• _PASSAGE SHOWN_

Le Rosey was, in those days, a haven for the sons of affluent diplomats and businessmen, or “tourists who wanted to travel without their noisy sons.”13 One of the Shah’s classmates was, for example, the older brother of Richard Helms, the director of the CIA during the Watergate break-in, and later the U.S. ambassador to Iran.† Le Rosey had more than its fair share of royalty and children of the aristocracy—from the children of the Metternichs and the Radziwills to young princes from Egypt. With an enrollment of one hundred boys, there were roughly two Americans for each non-American at Le Rosey,14 and “the sixty-odd Americans were not at all impressed by the thirty-odd non-Americans. In fact, the Americans seemed to make an indelible impression on the little rajahs, shahs, and princes.”15
On the first day of the Crown Prince’s arrival in the new school, the “affair Pahlavi” took place. He had arrived at the school in a canary-yellow Hispano-Suiza. He was not alone; his entourage included a chauffeur, a footman, a valet, and “a spectacularly handsome, silver-haired old gentleman who . . . was a Persian diplomat of high rank.”16
As the young boy descended from the Hispano-Suiza, he looked at his peers “with a stare that he must have intended to be regal.”17 If that was his intent, he certainly failed; his peers, like him devotees of fancy cars, were oblivious to his royalty, but were instead “busy examining the snake-like chrome tubes that coiled out of the hood of this car.”18 The Hispano-Suiza, used in those days only to drive him to school, was only the first in a long litany of the Shah’s fascination with such cars. By the time he left Iran in 1979, he had a vast collection worth millions of dollars.
School officials greeted the Iranian Crown Prince with due deference, bowed and beamed with joy, and led the young boy to his quarters—one of the two biggest rooms in the school dormitory, made even more special by the Persian rugs that lay on the floor. The one special privilege afforded the Iranian Crown Prince was that, unlike all the other students, he had the room to himself.
The Crown Prince spent the next few moments overseeing “the unpacking of his impedimenta (such a collection of baskets, coffers, hampers, trunks, boxes, and suitcases can hardly be called baggage).”19 By the time he finished and returned to the yard, it was early afternoon.20 One can only imagine the anxieties and trepidations in Mohammad Reza’s young mind as he was about to enter the yard. He would, at that moment, leave behind the insulated safety and solemnities that define royal status. If the story of his expulsion from the first school is indeed correct, he had already learned, the hard way, that when bereft of the protections and privileges of rank, he did not have the “technologies of the self” to cope with the real world. The moment his newly kinged father named him the crown prince, the young Mohammad Reza forfeited the fun, freedom, and frivolity of a normal childhood.
There is a common Persian expression that says, “Kill the cat on the first night of the wedding.” Authority and power must, according to the proverb, be established early in any relationship. Maybe that principle explains the young Mohammad Reza’s strange behavior when he first entered the Le Rosey courtyard. A small bevy of boys had huddled around a bench “that ringed the dignified old tree” whose majestic silhouette had become part of the school’s logo. Immersed in their conversation about baseball and Babe Ruth, they failed to notice the arrival of their new peer—the boy they eventually came to call Pahlavi. By the time the two boys finally noticed him, he was “stalking up and down like an angry tiger,” about three feet away from the tree and the bench.

• _SHORT EXERCISE 1_
Return the stretch of the Le Rosey passage from "School officials greeted" through "room to himself.", copied word for word.
• _SHORT EXERCISE 2_
Continue the passage on the Crown Prince at Le Rosey from the point where it stops.

• _COLLECTED MATERIAL_
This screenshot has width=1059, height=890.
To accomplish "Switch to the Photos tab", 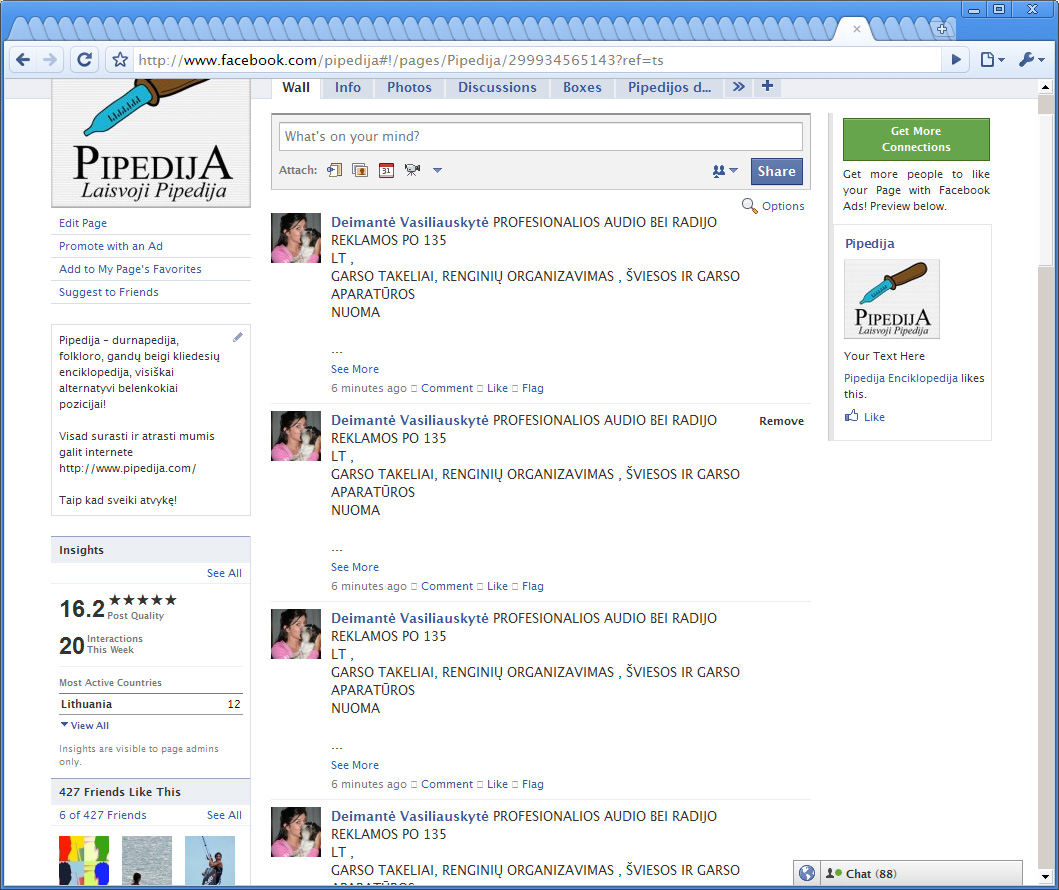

• _FINAL RESULT 1_
School officials greeted the Iranian Crown Prince with due deference, bowed and beamed with joy, and led the young boy to his quarters—one of the two biggest rooms in the school dormitory, made even more special by the Persian rugs that lay on the floor. The one special privilege afforded the Iranian Crown Prince was that, unlike all the other students, he had the room to himself.

• _FINAL RESULT 2_
Pahlavi had apparently been pacing angrily for some moments. Suddenly, he stopped, made an angry sweep of his right arm and using what sounded to the boys like a “mixture of French and Hollywood-gangster English,”21 made it clear that the students who were sitting should stand up. Assuming he wanted to sit down, the boys, engrossed in their baseball talk, moved to clear a small corner of the bench for the angry newcomer.
But a mere place on the bench was not what Pahlavi wanted. What he wanted them to know, the boys soon learned, was that people usually stood in the presence of the Crown Prince of Iran.22 Imbued by his father’s nationalistic pride, pampered by a doting mother and dutifully supplicant servants, the young Mohammad Reza had developed not just a fierce sense of nationalism, but an exaggerated set of expectations of what being a Persian crown prince could or should beget him in the world. He was about to discover the harsh realities of the world outside the Court cocoon.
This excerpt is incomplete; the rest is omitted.